[Items from a data source]
((
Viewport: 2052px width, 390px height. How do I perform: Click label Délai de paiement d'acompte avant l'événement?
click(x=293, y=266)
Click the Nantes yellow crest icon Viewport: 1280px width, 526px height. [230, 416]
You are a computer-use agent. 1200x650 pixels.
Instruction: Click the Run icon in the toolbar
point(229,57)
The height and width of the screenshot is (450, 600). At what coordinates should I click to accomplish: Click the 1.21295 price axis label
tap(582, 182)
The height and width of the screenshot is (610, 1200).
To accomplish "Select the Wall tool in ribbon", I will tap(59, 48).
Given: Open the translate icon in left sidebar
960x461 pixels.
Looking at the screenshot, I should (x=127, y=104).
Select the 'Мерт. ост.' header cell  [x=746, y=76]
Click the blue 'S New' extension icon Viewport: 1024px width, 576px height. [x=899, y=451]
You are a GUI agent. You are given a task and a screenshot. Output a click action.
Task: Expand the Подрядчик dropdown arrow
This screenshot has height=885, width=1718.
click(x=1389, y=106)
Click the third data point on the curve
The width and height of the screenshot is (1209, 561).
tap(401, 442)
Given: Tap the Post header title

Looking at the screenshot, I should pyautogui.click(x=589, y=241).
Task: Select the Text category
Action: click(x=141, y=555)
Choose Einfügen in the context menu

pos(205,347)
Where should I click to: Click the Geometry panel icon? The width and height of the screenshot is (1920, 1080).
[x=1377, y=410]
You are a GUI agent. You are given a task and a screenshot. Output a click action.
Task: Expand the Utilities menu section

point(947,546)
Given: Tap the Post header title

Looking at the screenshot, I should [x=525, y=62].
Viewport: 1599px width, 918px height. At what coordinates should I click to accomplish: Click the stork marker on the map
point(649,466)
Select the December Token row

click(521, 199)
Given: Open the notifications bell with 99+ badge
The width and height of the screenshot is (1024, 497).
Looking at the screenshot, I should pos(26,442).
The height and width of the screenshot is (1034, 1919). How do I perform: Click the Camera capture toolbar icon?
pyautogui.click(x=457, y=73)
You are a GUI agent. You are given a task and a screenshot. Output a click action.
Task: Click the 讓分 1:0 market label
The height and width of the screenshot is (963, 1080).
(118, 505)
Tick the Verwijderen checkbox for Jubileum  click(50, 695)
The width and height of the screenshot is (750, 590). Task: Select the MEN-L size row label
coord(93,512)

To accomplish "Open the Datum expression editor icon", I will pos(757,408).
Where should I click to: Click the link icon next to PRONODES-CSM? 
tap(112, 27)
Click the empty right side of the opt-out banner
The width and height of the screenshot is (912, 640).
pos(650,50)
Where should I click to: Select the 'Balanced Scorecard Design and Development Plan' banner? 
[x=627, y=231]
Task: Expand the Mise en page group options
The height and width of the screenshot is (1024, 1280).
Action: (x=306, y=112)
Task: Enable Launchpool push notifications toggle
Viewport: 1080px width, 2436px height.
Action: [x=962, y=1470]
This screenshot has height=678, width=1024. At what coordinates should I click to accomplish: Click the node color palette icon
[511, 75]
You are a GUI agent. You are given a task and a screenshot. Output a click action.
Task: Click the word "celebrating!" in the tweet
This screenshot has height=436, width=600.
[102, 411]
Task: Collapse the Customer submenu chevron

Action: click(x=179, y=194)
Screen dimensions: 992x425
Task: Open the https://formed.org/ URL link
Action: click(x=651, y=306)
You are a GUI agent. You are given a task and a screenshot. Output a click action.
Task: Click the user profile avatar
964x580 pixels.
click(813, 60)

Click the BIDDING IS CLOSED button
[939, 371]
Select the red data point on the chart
))
**WORK INSTRUCTIONS:** Copy each line in the entries above where the word "will" shows up.

**THE ANSWER:**
To accomplish "Select the Wall tool in ribbon", I will tap(59, 48).
To accomplish "Open the Datum expression editor icon", I will pos(757,408).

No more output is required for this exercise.